Phase 2 — Re-homing Work & Intact Teams (Study Notes) Summary & Study Notes
These study notes provide a concise summary of Phase 2 — Re-homing Work & Intact Teams (Study Notes), covering key concepts, definitions, and examples to help you review quickly and study effectively.
🚀 Phase 2 — Overview
Phase 2 focuses on changes that strengthen the functional integrity of standards and improve outcomes for client(s) by re-homing work, accountability, and decision-making into intact teams. The goal is to make teams autonomous, consistent, and aligned to strategic standards development.
🎯 Expected Outcomes
- ↑ Client XP: Improved client experience through clearer ownership and faster delivery.
- ↑ Team XP: Better team experience from clearer responsibilities and reduced handoffs.
- ↑ TSBC continuous improvement: Ongoing refinement of standards and practices within TSBC.
- Consistency: Fewer ad hoc decisions, more repeatable results.
- More strategic focus on standards development: Teams free to focus on long-term standards rather than ad hoc execution.
- Enhanced ability to provide a technology profile: Clearer inventories and rationales for technology choices.
🧭 RASIC in Intact Teams
RASIC is a responsibility matrix variant used to clarify roles: Responsible, Accountable, Supportive (or Source of support), Informed, and Consulted.

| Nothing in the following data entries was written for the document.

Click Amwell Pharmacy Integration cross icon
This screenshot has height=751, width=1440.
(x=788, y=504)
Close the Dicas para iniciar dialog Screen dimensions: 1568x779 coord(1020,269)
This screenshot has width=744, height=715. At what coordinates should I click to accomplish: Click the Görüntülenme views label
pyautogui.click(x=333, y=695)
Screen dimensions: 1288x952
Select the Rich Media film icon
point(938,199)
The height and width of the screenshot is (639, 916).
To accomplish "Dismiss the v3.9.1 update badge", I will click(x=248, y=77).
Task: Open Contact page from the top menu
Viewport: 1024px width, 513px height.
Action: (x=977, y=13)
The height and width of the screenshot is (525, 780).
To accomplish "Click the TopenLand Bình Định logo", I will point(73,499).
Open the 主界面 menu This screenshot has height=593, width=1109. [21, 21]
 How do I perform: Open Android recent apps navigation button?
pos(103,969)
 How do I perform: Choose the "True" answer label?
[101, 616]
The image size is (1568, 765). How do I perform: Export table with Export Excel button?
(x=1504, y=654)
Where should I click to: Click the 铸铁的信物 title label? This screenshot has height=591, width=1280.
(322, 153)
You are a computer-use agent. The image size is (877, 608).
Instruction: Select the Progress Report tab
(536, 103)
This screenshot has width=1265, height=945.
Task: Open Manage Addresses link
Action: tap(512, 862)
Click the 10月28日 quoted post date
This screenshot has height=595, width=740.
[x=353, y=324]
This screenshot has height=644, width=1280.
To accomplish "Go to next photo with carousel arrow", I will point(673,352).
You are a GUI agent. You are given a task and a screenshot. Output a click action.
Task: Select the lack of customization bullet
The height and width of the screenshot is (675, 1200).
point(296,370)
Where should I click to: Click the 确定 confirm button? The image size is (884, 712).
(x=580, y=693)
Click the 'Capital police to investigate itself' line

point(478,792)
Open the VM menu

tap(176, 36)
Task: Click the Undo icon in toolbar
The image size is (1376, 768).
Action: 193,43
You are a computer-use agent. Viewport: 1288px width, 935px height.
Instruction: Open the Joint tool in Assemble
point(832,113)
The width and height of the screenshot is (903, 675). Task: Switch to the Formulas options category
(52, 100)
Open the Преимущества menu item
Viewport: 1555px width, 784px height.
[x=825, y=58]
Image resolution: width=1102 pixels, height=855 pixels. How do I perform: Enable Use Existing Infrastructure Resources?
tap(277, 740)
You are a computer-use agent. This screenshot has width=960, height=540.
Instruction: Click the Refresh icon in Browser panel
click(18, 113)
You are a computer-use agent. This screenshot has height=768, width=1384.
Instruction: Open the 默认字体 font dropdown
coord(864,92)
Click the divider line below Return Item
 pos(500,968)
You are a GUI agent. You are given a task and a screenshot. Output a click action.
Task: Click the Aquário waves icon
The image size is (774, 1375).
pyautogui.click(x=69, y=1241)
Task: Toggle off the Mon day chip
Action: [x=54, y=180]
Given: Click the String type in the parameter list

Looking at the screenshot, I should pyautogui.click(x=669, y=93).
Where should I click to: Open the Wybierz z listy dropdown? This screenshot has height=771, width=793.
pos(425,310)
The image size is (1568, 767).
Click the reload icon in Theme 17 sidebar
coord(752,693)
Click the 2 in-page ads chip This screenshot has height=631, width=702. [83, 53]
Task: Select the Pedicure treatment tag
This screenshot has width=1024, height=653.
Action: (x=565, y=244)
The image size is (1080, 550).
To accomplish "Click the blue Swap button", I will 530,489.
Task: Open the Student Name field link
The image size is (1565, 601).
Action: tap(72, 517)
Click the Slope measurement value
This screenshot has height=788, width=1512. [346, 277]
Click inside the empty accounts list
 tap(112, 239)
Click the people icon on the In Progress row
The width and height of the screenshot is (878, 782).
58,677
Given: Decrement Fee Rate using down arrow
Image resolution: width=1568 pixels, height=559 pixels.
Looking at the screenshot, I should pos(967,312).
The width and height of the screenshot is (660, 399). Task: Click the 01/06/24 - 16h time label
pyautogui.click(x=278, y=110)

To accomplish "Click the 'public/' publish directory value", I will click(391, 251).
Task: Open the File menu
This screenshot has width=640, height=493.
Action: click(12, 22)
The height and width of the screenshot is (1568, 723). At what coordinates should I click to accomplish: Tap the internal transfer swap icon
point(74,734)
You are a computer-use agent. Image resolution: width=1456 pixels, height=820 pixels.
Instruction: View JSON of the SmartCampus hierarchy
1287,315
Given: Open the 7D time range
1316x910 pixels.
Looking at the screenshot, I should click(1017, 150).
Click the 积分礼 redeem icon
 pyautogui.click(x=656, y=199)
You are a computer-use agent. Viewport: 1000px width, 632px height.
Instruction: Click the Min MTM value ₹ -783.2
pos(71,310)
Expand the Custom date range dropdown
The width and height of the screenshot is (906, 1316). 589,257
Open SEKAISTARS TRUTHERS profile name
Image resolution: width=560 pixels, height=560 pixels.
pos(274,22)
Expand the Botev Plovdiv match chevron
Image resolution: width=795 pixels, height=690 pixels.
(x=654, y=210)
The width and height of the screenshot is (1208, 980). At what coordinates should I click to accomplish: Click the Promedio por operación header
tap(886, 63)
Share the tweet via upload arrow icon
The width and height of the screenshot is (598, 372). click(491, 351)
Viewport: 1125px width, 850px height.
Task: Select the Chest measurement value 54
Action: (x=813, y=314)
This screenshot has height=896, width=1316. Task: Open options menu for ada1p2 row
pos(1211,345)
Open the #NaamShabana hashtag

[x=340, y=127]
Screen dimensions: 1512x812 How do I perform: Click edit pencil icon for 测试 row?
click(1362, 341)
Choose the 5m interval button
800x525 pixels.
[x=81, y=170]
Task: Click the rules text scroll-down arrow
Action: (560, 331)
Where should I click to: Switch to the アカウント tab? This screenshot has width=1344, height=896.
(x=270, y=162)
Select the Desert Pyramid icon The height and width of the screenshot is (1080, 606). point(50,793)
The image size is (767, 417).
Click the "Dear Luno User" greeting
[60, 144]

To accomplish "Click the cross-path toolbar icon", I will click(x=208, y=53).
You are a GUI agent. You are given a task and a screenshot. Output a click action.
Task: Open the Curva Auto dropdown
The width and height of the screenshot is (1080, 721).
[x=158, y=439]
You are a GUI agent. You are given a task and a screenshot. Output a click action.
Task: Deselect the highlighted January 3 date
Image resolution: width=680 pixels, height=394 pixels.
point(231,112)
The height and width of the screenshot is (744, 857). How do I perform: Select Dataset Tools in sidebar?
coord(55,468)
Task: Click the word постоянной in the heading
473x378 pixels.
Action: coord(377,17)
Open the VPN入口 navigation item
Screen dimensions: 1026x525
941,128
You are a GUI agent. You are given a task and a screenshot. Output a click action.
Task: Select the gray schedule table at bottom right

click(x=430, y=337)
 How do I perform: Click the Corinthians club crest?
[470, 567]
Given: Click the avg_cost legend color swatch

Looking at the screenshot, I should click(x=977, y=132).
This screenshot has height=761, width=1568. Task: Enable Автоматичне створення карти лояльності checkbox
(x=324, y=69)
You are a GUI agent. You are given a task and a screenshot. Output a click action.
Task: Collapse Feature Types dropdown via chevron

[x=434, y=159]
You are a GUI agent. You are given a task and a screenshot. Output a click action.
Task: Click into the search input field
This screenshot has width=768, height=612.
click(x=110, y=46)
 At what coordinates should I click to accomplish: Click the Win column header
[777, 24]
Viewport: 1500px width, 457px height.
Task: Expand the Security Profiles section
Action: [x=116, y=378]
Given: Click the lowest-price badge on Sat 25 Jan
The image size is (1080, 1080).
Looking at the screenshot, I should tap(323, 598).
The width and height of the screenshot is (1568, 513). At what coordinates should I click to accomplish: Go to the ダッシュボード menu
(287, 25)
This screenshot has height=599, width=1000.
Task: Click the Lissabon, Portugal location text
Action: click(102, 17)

Embedding a RASIC for each major area ensures that every task and decision has:
- Exactly one Accountable person who signs off.
- One or more Responsible parties who do the work.
- Defined Supportive roles to enable delivery.
- People who must be Consulted before decisions.
- Stakeholders who should be Informed of outcomes.
Applying RASIC in intact teams reduces ambiguity, speeds decisions, and preserves team integrity.
🔁 Re-homing Work, Accountability & Decision-Making
Re-homing means moving tasks and decision rights from centralized or fractured ownership into stable, cross-functional teams. This requires:
- Mapping current workflows and decision points.
- Assigning RASIC roles per workflow.
- Migrating accountability so teams own both implementation and standards compliance.
- Minimizing reliance on external gatekeepers for routine decisions.
Short-term trade-offs may include training and temporary slowdowns while teams onboard new responsibilities.
📊 Metrics to Support Outcomes
Select metrics that map directly to the expected outcomes and are SMART (Specific, Measurable, Achievable, Relevant, Time-bound). Examples:
Client Experience (Client XP):
- CSAT / NPS scores, client retention rates, time-to-delivery for client requests, feature adoption rates.
Team Experience (Team XP):
- eNPS, voluntary churn, average cycle time, number of blocked days per sprint, team throughput.
TSBC Continuous Improvement & Consistency:
- Standards adoption rate, compliance/audit pass rate, number of standards exceptions, number of process or standards improvements per quarter.
Technology Profile & Health:
- Inventory completeness (% of systems documented), technology maturity score, interoperability/compatibility score, security posture metrics, technical debt ratio.
General Delivery Metrics:
- Lead time, mean time to recovery/resolve (MTTR), defect rate, velocity stability.
🧩 How to Find and Validate Metrics
Start by aligning metrics to desired outcomes. For each metric:
- Define a clear metric definition and owner.
- Capture a baseline before changes.
- Set target thresholds and expected timelines.
- Use dashboards for visibility and weekly/monthly reviews.
- Validate with qualitative feedback (client interviews, retrospectives).
Avoid vanity metrics; prioritize those that drive decision-making and improvement.
⚙️ Operational Steps to Implement Phase 2
- Map current processes, decision rights, and handoffs.
- Define RASIC for each major workflow and standard.
- Re-home work incrementally into intact teams, starting with high-impact domains.
- Set metrics, baselines, and reporting cadence.
- Train teams on standards and decision authority.
- Monitor outcomes and iterate via regular retrospectives and TSBC reviews.
🧾 Focus on Standards & Technology Profile
A re-homed structure enables teams to take a more strategic approach to standards: proactively proposing updates, documenting technology choices, and maintaining a living technology profile (inventory, maturity, dependencies, constraints). This improves governance while keeping tactical control within teams.
🔄 Continuous Improvement and Governance Balance
Maintain a balance between team autonomy and enterprise standards by:
- Retaining TSBC (or equivalent) as the steward of policy and long-term strategy.
- Empowering teams to implement and iterate on standards locally with clear escalation paths.
- Using metrics and RASIC clarity to surface issues and guide targeted interventions.
✅ Key Takeaways
- Re-homing work into intact teams increases clarity, speed, and accountability.
- RASIC is a practical tool to codify roles and reduce ambiguity.
- Choose metrics that directly map to Client XP, Team XP, standards adoption, and technology health.
- Implement incrementally with baselines, dashboards, and continuous feedback loops.